A Retro-Cascorder device records a cell’s genetic activity in DNA for days at a time

If you want to keep track of someone’s activities for a day, contact them every 10 minutes and inquire what they are up to. It would be simpler, though, to equip them with a journal in which to record their own acts. To study how cells evolve over time, scientists often use an approach similar to the first; they choose cells from a population at certain time periods and obtain a snapshot of their genetic activity.

Gladstone Institutes’ researchers have devised a tool that acts more like a notebook or receipt book, logging a cell’s genetic activity for days at a time. The biological gadget, known as a Retro-Cascorder, captures data inside DNA strands, which can subsequently be analyzed at any moment to provide a cell’s activity log.

This new way of collecting molecular data gives us an unprecedented window into cells. In addition to providing a new tool for basic research, it lets us engineer cells to be living biosensors that can record changes to their environment.”

Seth Shipman, PhD, Study Senior Author and Assistant Investigator, Gladstone Institutes

This new study was published in the journal Nature.

A New Toolkit

While all cells in an organism have the same genome, they vary accordingly whether genes are active or inactive at any particular moment. Researchers may trace how a cell’s behavior, function, or identity evolves over time by measuring the degree to which a certain gene is switched on within it at various time periods.

Shipman and their research colleagues hoped to create a system that would continuously record every time a certain gene was activated. This would give a more detailed picture of a gene’s activity pattern. Shipman has long been engaged in the use of DNA to store data—in 2017, Shipman coded a movie into the DNA of live bacteria—so DNA was a natural medium for the cellular logbook.

“DNA is a flexible data storage medium in which you can really encode whatever you want. It’s also easy to use because it already exists within cells,” adds Shipman.

The initial stage in developing the Retro-Cascorder was to use retrons, which are bacterial components that when triggered create a particular sequence of DNA. The retron was inserted into the gene of interest by the researchers. The retron apparatus would manufacture a matching fragment of DNA with a barcode unique to that gene every time the gene was activated.

That retron acts like a receipt that tells you the gene was just turned on.”

 Santi Bhattarai-Kline, Study First Author and Former Research Associate, Gladstone Institutes

The researchers then desired a molecular ledger to keep track of these receipts in chronological sequence. Scientists employed CRISPR arrays, which are lengthy repeated stretches of DNA where bacteria ordinarily duplicate pieces of genetic information needed for immunological memory in the order they get it.

Shipman’s group guaranteed that each DNA receipt created by the retron machinery was put into the CRISPR array by integrating these arrays into the same cells as the retron machinery.
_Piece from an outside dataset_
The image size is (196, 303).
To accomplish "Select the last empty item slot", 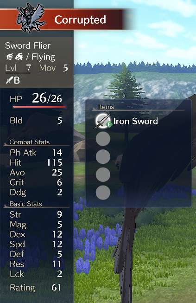I will tap(103, 192).
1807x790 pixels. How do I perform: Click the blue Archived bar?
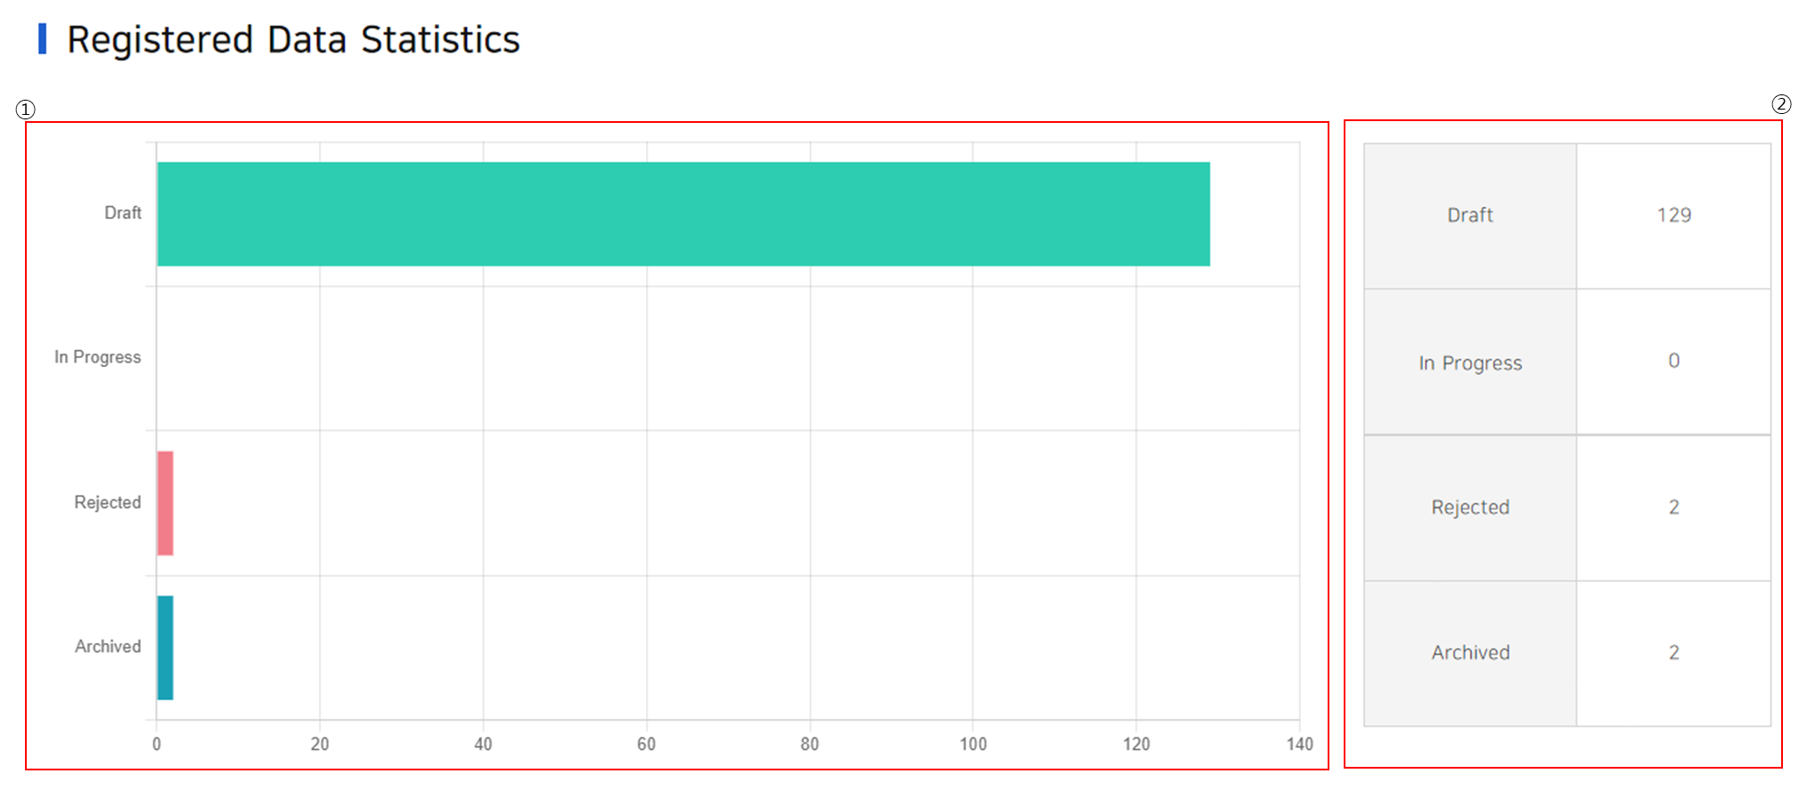165,647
Researchers just needed to sequence the cell’s genome and examine the sequence of retron receipts in the array to get the information contained in the CRISPR array.

Cellular sensors

Shipman and their research colleagues altered Escherichia coli (E. coli) cells to have retrons in genes known to be triggered in the presence of particular substances to demonstrate the efficacy of their novel Retro-Cascorder. They demonstrated that a CRISPR array could precisely record the order in which these genes were switched on—and hence the order in which the researchers introduced these chemicals—over the course of 48 hours.
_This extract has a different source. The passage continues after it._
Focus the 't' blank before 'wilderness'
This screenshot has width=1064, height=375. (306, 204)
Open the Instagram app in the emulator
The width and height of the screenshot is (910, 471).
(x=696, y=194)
This kind of application is what we think our system will be most useful for in the short-term. Researchers could install multiple biosensors in a cell and use them to monitor an environment over time, from a pond or wastewater facility to the inside of the human gut.”

Santi Bhattarai-Kline, Study First Author and Former Research Associate, Gladstone Institutes

The Retro-Cascorder, in its present form, only provides researchers with the order in which genes were switched on, not the length of time that transpired between these occurrences. CRISPR arrays, on the other hand, are continually inserting small amounts of free-floating DNA within cells as part of their immunological memory function.

If researchers uncover that these DNA bits are inserted at a regular rate, they might provide a form of the molecular clock to precisely determine when each retron is integrated, and hence when each gene is triggered.

So yet, Shipman’s team has only utilized the system to watch a few genes at a time, instead of the many dozens that researchers may wish to monitor at the same time in the future. However, the team is currently working on expanding Retro-Cascorders and adapting the technology for usage in cell types other than bacteria.

“This is not a perfect system yet, but we think it’s still going to be better than existing methods, which only enable you to measure one event at a time,” Shipman concludes.